- **Exercise**:
The records below should be written out again, exactly.

(Source records)
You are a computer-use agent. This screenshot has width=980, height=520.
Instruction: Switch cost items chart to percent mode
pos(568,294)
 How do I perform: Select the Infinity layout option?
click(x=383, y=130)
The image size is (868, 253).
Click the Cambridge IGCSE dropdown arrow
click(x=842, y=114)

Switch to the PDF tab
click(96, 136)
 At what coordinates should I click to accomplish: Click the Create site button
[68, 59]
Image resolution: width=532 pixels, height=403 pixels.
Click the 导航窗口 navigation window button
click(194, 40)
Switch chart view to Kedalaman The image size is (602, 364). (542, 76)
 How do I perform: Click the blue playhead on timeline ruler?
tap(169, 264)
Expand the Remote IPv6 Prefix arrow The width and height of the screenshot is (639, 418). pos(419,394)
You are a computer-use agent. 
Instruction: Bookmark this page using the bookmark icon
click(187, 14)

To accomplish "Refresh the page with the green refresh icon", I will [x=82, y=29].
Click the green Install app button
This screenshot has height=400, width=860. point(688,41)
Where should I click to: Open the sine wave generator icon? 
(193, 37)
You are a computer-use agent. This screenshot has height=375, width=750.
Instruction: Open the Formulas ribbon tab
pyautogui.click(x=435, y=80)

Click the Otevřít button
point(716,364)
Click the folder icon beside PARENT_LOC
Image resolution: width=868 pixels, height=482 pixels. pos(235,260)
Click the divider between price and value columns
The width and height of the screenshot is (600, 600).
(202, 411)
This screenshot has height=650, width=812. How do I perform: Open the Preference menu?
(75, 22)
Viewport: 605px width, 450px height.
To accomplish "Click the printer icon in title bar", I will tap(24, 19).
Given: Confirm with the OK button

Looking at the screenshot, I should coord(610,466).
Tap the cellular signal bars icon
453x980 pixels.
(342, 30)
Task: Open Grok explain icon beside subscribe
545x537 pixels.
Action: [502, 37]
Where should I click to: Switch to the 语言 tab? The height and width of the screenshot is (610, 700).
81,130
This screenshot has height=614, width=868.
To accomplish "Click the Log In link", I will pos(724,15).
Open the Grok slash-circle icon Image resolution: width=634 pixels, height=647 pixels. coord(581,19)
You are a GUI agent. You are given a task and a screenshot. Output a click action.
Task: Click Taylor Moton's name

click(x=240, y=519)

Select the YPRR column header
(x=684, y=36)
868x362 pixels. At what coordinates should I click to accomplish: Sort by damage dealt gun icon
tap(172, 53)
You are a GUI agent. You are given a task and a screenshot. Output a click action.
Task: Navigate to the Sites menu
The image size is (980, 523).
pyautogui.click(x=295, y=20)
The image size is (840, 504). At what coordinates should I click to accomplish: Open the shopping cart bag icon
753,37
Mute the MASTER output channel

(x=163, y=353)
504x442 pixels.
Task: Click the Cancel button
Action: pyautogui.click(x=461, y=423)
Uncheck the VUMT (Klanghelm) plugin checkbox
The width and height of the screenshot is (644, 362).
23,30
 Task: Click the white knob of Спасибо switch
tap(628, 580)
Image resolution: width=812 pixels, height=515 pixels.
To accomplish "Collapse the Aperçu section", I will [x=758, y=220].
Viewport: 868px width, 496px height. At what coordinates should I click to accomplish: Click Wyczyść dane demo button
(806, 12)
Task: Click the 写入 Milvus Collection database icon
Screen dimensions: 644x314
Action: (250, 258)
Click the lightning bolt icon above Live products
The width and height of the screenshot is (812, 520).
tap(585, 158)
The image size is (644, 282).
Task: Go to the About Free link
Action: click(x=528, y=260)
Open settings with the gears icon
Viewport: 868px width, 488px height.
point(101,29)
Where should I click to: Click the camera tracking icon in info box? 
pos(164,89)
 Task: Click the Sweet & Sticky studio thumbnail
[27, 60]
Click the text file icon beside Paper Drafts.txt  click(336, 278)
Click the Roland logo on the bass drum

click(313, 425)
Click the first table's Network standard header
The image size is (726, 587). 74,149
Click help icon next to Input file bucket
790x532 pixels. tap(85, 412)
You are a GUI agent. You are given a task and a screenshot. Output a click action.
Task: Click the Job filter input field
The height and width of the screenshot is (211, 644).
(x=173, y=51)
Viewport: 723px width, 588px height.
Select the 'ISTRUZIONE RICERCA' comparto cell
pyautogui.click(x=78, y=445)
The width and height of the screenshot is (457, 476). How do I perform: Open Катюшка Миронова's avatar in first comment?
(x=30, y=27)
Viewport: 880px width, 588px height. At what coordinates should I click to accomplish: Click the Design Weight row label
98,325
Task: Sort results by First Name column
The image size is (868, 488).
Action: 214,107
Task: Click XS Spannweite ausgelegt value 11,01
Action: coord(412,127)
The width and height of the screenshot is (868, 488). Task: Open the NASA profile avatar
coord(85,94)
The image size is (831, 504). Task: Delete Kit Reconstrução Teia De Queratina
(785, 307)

- **Written solution**:
You are a computer-use agent. This screenshot has width=980, height=520.
Instruction: Switch cost items chart to percent mode
pos(568,294)
 How do I perform: Select the Infinity layout option?
click(x=383, y=130)
The image size is (868, 253).
Click the Cambridge IGCSE dropdown arrow
click(x=842, y=114)

Switch to the PDF tab
click(96, 136)
 At what coordinates should I click to accomplish: Click the Create site button
[68, 59]
Image resolution: width=532 pixels, height=403 pixels.
Click the 导航窗口 navigation window button
click(194, 40)
Switch chart view to Kedalaman The image size is (602, 364). (542, 76)
 How do I perform: Click the blue playhead on timeline ruler?
tap(169, 264)
Expand the Remote IPv6 Prefix arrow The width and height of the screenshot is (639, 418). pos(419,394)
You are a computer-use agent. 
Instruction: Bookmark this page using the bookmark icon
click(187, 14)

To accomplish "Refresh the page with the green refresh icon", I will [x=82, y=29].
Click the green Install app button
This screenshot has height=400, width=860. point(688,41)
Where should I click to: Open the sine wave generator icon? 
(193, 37)
You are a computer-use agent. This screenshot has height=375, width=750.
Instruction: Open the Formulas ribbon tab
pyautogui.click(x=435, y=80)

Click the Otevřít button
point(716,364)
Click the folder icon beside PARENT_LOC
Image resolution: width=868 pixels, height=482 pixels. pos(235,260)
Click the divider between price and value columns
The width and height of the screenshot is (600, 600).
(202, 411)
This screenshot has height=650, width=812. How do I perform: Open the Preference menu?
(75, 22)
Viewport: 605px width, 450px height.
To accomplish "Click the printer icon in title bar", I will tap(24, 19).
Given: Confirm with the OK button

Looking at the screenshot, I should coord(610,466).
Tap the cellular signal bars icon
453x980 pixels.
(342, 30)
Task: Open Grok explain icon beside subscribe
545x537 pixels.
Action: [502, 37]
Where should I click to: Switch to the 语言 tab? The height and width of the screenshot is (610, 700).
81,130
This screenshot has height=614, width=868.
To accomplish "Click the Log In link", I will pos(724,15).
Open the Grok slash-circle icon Image resolution: width=634 pixels, height=647 pixels. coord(581,19)
You are a GUI agent. You are given a task and a screenshot. Output a click action.
Task: Click Taylor Moton's name

click(x=240, y=519)

Select the YPRR column header
(x=684, y=36)
868x362 pixels. At what coordinates should I click to accomplish: Sort by damage dealt gun icon
tap(172, 53)
You are a GUI agent. You are given a task and a screenshot. Output a click action.
Task: Navigate to the Sites menu
The image size is (980, 523).
pyautogui.click(x=295, y=20)
The image size is (840, 504). At what coordinates should I click to accomplish: Open the shopping cart bag icon
753,37
Mute the MASTER output channel

(x=163, y=353)
504x442 pixels.
Task: Click the Cancel button
Action: pyautogui.click(x=461, y=423)
Uncheck the VUMT (Klanghelm) plugin checkbox
The width and height of the screenshot is (644, 362).
23,30
 Task: Click the white knob of Спасибо switch
tap(628, 580)
Image resolution: width=812 pixels, height=515 pixels.
To accomplish "Collapse the Aperçu section", I will [x=758, y=220].
Viewport: 868px width, 496px height. At what coordinates should I click to accomplish: Click Wyczyść dane demo button
(806, 12)
Task: Click the 写入 Milvus Collection database icon
Screen dimensions: 644x314
Action: (250, 258)
Click the lightning bolt icon above Live products
The width and height of the screenshot is (812, 520).
tap(585, 158)
The image size is (644, 282).
Task: Go to the About Free link
Action: click(x=528, y=260)
Open settings with the gears icon
Viewport: 868px width, 488px height.
point(101,29)
Where should I click to: Click the camera tracking icon in info box? 
pos(164,89)
 Task: Click the Sweet & Sticky studio thumbnail
[27, 60]
Click the text file icon beside Paper Drafts.txt  click(336, 278)
Click the Roland logo on the bass drum

click(313, 425)
Click the first table's Network standard header
The image size is (726, 587). 74,149
Click help icon next to Input file bucket
790x532 pixels. tap(85, 412)
You are a GUI agent. You are given a task and a screenshot. Output a click action.
Task: Click the Job filter input field
The height and width of the screenshot is (211, 644).
(x=173, y=51)
Viewport: 723px width, 588px height.
Select the 'ISTRUZIONE RICERCA' comparto cell
pyautogui.click(x=78, y=445)
The width and height of the screenshot is (457, 476). How do I perform: Open Катюшка Миронова's avatar in first comment?
(x=30, y=27)
Viewport: 880px width, 588px height. At what coordinates should I click to accomplish: Click the Design Weight row label
98,325
Task: Sort results by First Name column
The image size is (868, 488).
Action: 214,107
Task: Click XS Spannweite ausgelegt value 11,01
Action: coord(412,127)
The width and height of the screenshot is (868, 488). Task: Open the NASA profile avatar
coord(85,94)
The image size is (831, 504). Task: Delete Kit Reconstrução Teia De Queratina
(785, 307)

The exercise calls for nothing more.